Additionally, the presence of floor and ceiling effects and the internal consistency of scales were evaluated in a dataset from a nationwide general population sample from Statistics Netherlands (see Methods).24 We compared the current results for the CHQ-PF28 with earlier findings on CHQ evaluations.11–20
Study population and data collection
In 2001, parents of a random sample of 2040 children (aged 4–13 years) attending any one of 28 elementary schools in two middle sized Dutch cities (Krimpen and Ridderkerk, chosen for practical reasons) were mailed a questionnaire. The 2040 children were selected from a computerised database with all clients (school children) of the municipal health service by applying computer generated random numbers; their parents were invited to participate by the medical director of the municipal health service. The parents themselves decided if either the father or the mother should complete the questionnaire. Up to two reminders were sent; no incentives applied. After three weeks, a random subgroup of 480 parents of these 2040 children who had returned the first questionnaire were mailed the same questionnaire again to assess test-retest reliability.
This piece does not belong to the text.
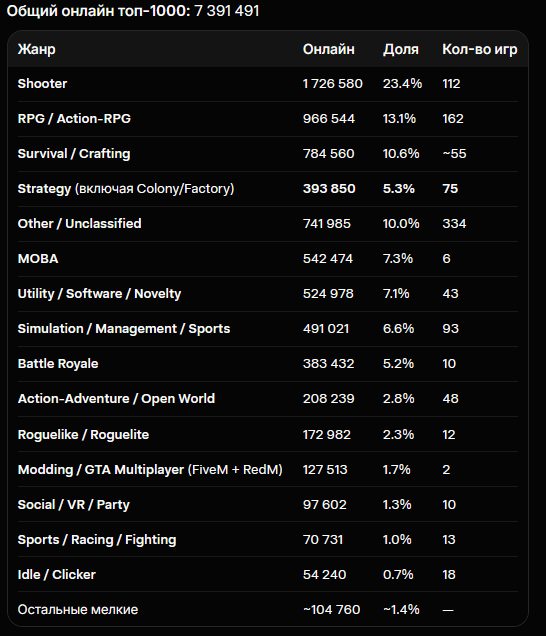
Task: Select the Roguelike / Roguelite label
Action: tap(83, 434)
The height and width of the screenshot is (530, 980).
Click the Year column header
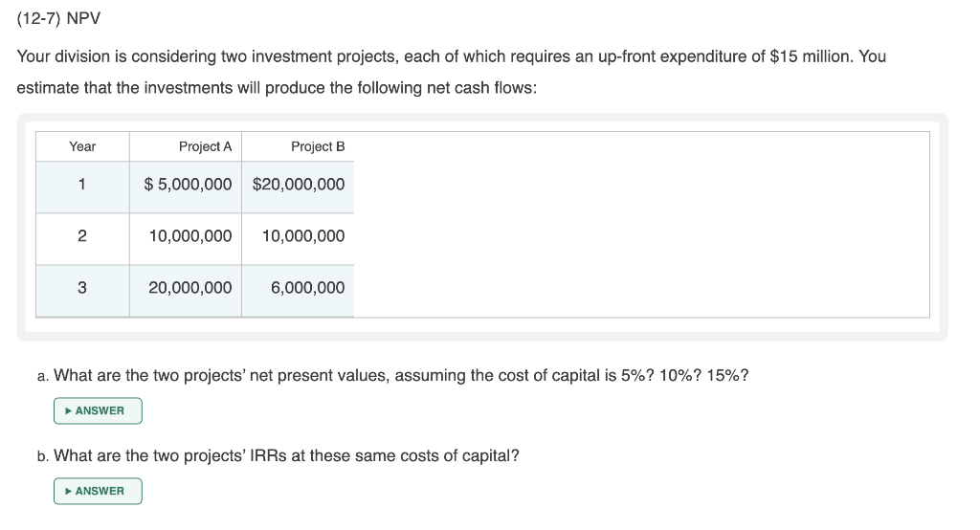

The CHQ adaptation into Dutch that included three independent forward and two backward translations was made following international guidelines.12,14–16,25,26 CHQ-PF28 items have four, five, or six response options, divided over eight multi-item scales and five single item concepts (table 1). Per scale, the items are summed up (some recoded/recalibrated) and transformed into a 0 (worst possible score) to 100 (best possible score) scale.11 “Physical” and “psychosocial” CHQ summary scores, which are based on a factor analytical model of a US child population sample, were calculated in a manner analogous to the construction of the summary scores in the SF-36; summary scores of 50 represent the mean in the US reference population children; 10 points above/below 50 reflect one standard deviation difference in either direction.11,26
In addition, the questionnaires consisted of items on standard sociodemographic variables and the presence of chronic conditions. Respondents were asked to indicate on a 0–100 VAS, labelled from worst to best imaginable health state, how good or how bad they felt their child’s current health state to be.27,28
We assessed response and missing/non-unique answers for the regional sample of schoolchildren as well as score distributions to evaluate floor and ceiling effects (>25% of the respondents having the lowest/highest score).15 Floor and ceiling effects were also evaluated in subgroups with a chronic condition (see below).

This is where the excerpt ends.